C’était pareil quand on a lancé Veja en 2005, on était les pionniers dans la fabrication d’une basket qui respecte l’environnement et les droits des travailleurs. Tout le monde s’en foutait par rapport à Nike, Adidas, Puma,… Mais, nous, en tant que consommateur, on aurait aimé avoir ce choix. Donc, on a toujours fait ce qu’on aurait aimé trouver en tant que consommateurs de baskets. Ce projet de réparation et de recyclage va dans le même sens, il résulte de la même envie, parce qu’on aurait adoré qu’une marque le fasse. Cela vient plus du cœur et d’une envie de faire des choses différentes. Quand on a lancé cette cordonnerie à Bordeaux, on ne savait pas du tout si elle allait fonctionner. On a été très surpris par son succès et par l’envie des clients de réparer leurs baskets. Il y a des gens qui adulent leur paire, qui est parfois devenue introuvable, et qui ne désirent pas s’en séparer parce qu’elle est abîmée.

“On a toujours fait ce qu’on aurait aimé trouver en tant que consom­mateurs de baskets.”

Veja lutte-t-elle contre la déforestation ?

Le cuir des baskets Veja est tanné selon un procédé écologique aux extraits d’Acacia. Le coton est 100% biologique et provient de Tauà, une ville du Brésil. Les producteurs de coton locaux travaillent de manière agroécologique, sans utilisation de produits chimiques ni de pesticides, et reçoivent un salaire équitable de la part de Veja. Cela vaut également pour les coupeurs de caoutchouc de la région amazonienne qui fournissent 40 % du caoutchouc sauvage nécessaire à la fabrication d’une semelle Veja. En utilisant ce caoutchouc, la valeur économique de la forêt tropicale humide augmente et Veja contribue à la lutte contre la déforestation. L’emballage est aussi fabriqué à partir de carton recyclé.

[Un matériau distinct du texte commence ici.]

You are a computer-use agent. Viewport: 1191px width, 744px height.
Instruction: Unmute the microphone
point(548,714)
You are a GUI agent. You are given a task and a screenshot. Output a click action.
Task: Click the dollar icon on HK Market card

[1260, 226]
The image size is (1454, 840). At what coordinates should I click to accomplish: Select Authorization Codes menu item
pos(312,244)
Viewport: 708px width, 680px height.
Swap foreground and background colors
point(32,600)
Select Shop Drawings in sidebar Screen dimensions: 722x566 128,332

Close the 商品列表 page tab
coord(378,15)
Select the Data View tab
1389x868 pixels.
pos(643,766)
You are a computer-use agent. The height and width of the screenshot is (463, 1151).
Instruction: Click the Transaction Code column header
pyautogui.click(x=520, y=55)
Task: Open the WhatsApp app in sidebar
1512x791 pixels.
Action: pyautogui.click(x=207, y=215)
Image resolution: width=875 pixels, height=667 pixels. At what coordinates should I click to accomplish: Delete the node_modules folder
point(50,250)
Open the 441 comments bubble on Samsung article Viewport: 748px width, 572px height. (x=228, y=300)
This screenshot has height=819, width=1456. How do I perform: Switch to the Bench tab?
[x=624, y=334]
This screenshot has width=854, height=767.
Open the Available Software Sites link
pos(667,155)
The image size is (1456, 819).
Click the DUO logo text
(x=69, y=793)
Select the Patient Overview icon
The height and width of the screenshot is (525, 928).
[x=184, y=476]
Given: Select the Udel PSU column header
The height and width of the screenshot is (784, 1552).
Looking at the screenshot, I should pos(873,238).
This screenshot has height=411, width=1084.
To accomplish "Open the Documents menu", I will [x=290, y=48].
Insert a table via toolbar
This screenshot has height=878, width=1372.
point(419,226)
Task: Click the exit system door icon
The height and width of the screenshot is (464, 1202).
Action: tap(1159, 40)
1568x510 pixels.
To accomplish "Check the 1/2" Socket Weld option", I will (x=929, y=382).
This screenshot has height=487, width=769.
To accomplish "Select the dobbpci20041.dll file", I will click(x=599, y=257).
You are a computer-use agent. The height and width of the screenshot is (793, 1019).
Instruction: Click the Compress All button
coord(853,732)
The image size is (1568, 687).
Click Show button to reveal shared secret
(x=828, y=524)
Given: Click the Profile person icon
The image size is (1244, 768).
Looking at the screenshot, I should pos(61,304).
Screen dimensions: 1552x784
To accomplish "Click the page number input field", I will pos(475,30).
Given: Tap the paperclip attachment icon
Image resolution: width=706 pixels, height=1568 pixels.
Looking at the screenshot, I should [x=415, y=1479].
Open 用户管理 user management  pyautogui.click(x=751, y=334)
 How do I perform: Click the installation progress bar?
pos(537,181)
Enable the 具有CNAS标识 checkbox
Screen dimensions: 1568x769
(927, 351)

Veja a été une des premières marques il y a 20 ans à proposer des baskets durables. Comment percevez-vous la concurrence actuelle de plus en plus forte dans ce créneau ?

Nous sommes heureux de voir d’autres marques suivre une démarche durable. Cependant, il y a parfois du greenwashing venant des autres labels. Certains se qualifient de “durables” mais produisent en Chine avec des matériaux inconnus. Notre valeur ajoutée est de nous concentrer sur notre propre projet, en assurant une traçabilité complète et une production éthique, c’est ce qui nous distingue véritablement de nos vrais concurrents qui restent les grandes marques comme Nike et Adidas.

Vous avez lancé au printemps votre dernier modèle de basket de running. Comment faire le poids face aux modèles très techniques des grands équipementiers sportifs?

Le design est tout aussi important que le projet. Il y a cinq ans, nos baskets étaient belles mais n’étaient pas très confortables. Nous avons beaucoup travaillé pour améliorer leur confort. La Condor 3, notre dernier modèle de running, est le fruit de plus de cinq ans de recherche et développement pour pouvoir plaire également aux coureurs plus confirmés. La Condor 3 a l’ambition de rivaliser avec les baskets techniques des autres marques de sport, pour un public plus exigeant. Les semelles de baskets de running sont composées généralement de plastique, ce qui n’est vraiment pas terrible pour l’environnement. Nous avons remplacé le plastique par de l’huile de banane, de l’écorce de riz, et des matériaux végétaux. C’est notre dernière grosse innovation technologique. Elle nous a permis d’être bien meilleurs sur d’autres aspects de nos modèles de baskets.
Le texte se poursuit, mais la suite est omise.